MATERIALS PROVIDED: Begin

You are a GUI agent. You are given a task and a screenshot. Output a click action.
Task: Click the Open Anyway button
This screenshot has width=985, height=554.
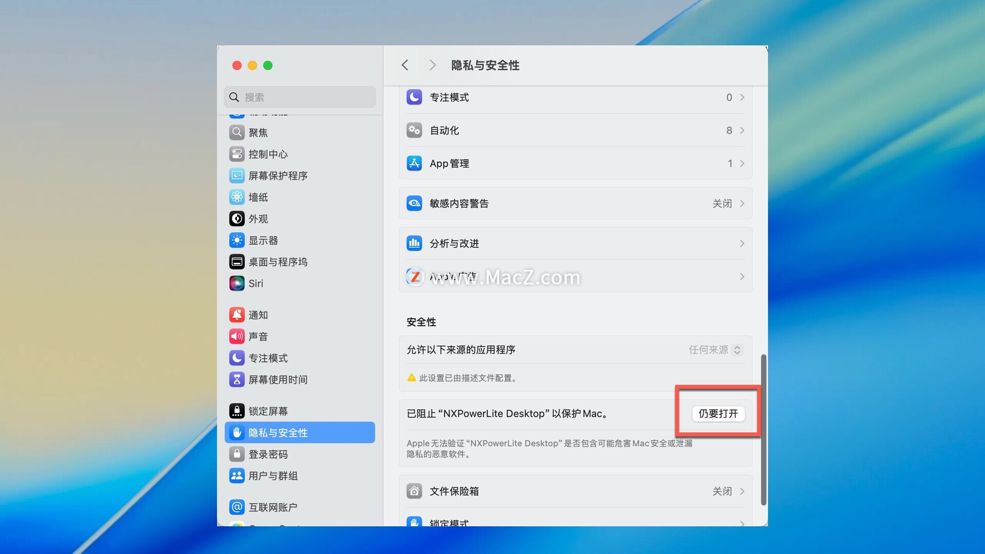[718, 413]
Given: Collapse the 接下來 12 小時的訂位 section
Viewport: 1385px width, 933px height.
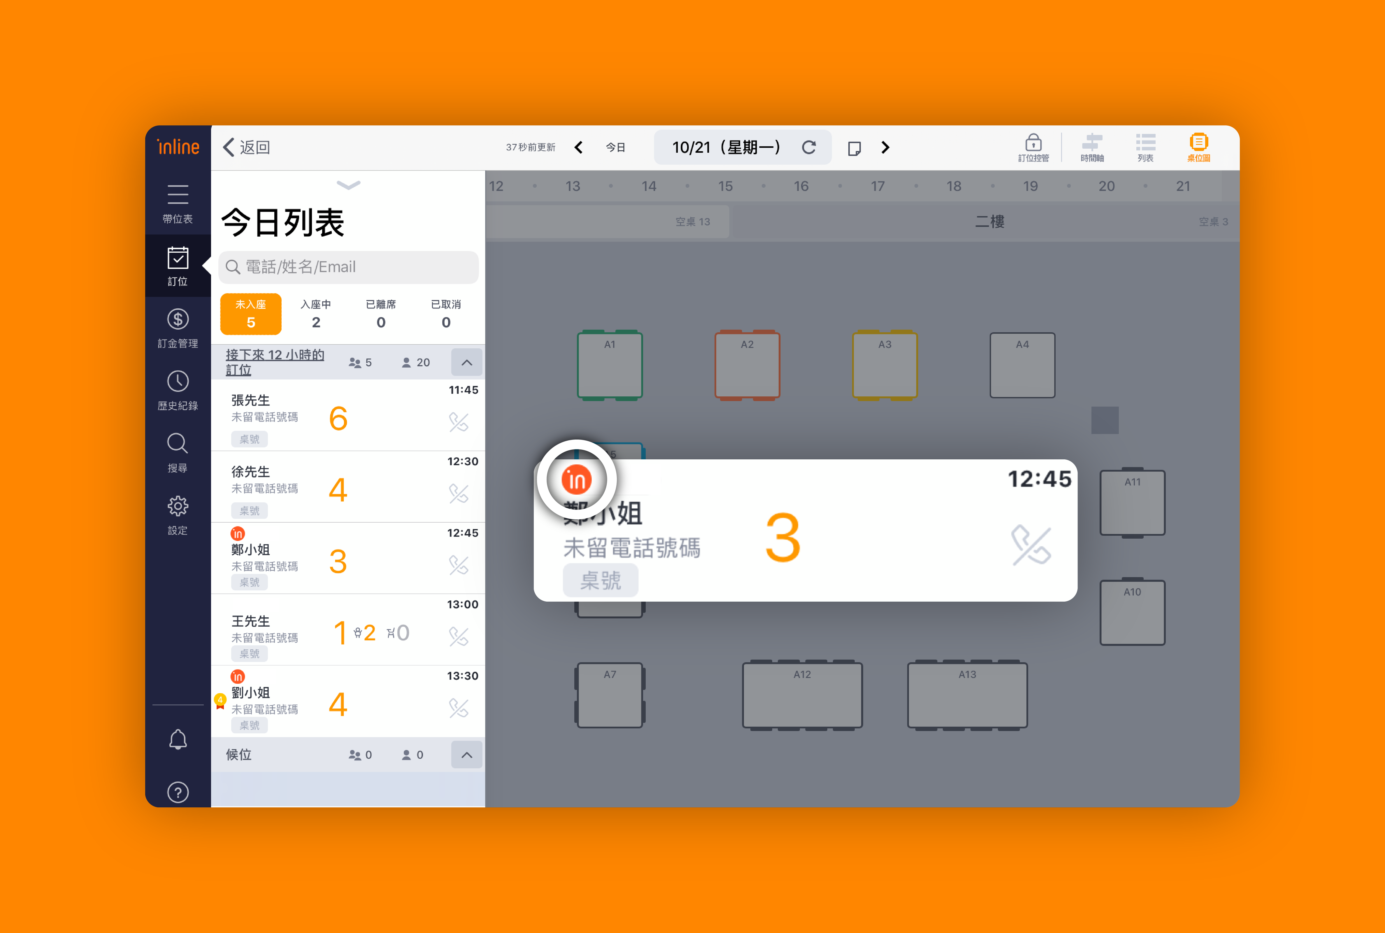Looking at the screenshot, I should click(x=466, y=362).
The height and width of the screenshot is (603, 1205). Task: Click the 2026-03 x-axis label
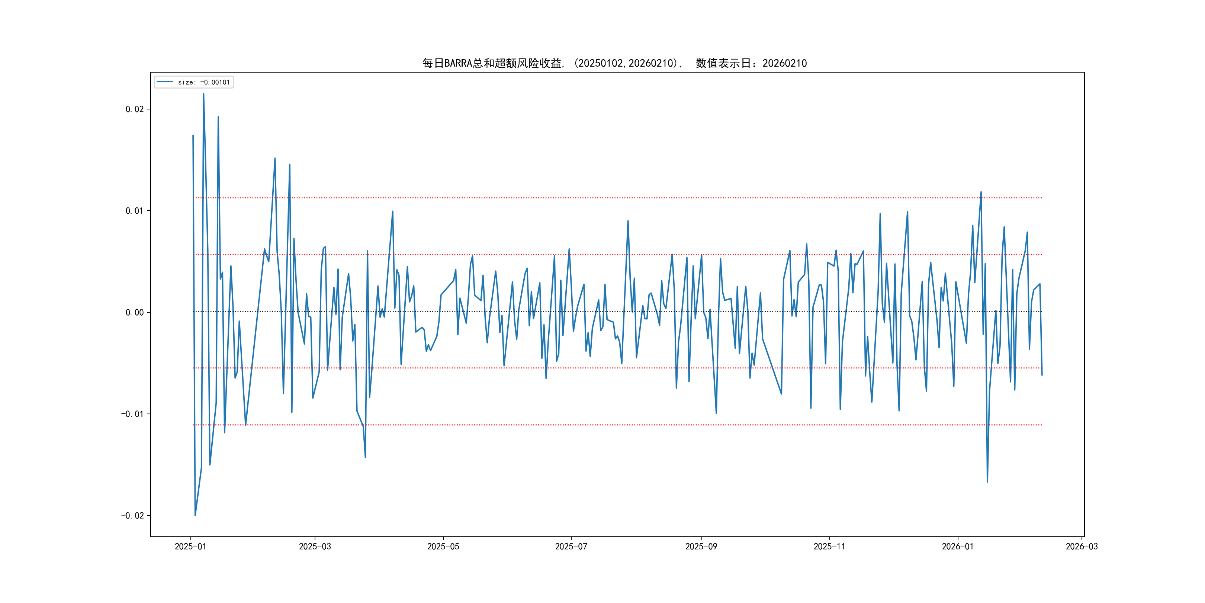[1081, 546]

MATERIALS PROVIDED: End

Nothing but the lines from the one with "Task: Click the Open Anyway button" through the last line of the material above should appear in the answer, each copied exactly, with no pictures.

◆ **YOUR SOLUTION**:
Task: Click the Open Anyway button
This screenshot has width=985, height=554.
[718, 413]
Given: Collapse the 接下來 12 小時的訂位 section
Viewport: 1385px width, 933px height.
Looking at the screenshot, I should click(x=466, y=362).
The height and width of the screenshot is (603, 1205). Task: Click the 2026-03 x-axis label
[1081, 546]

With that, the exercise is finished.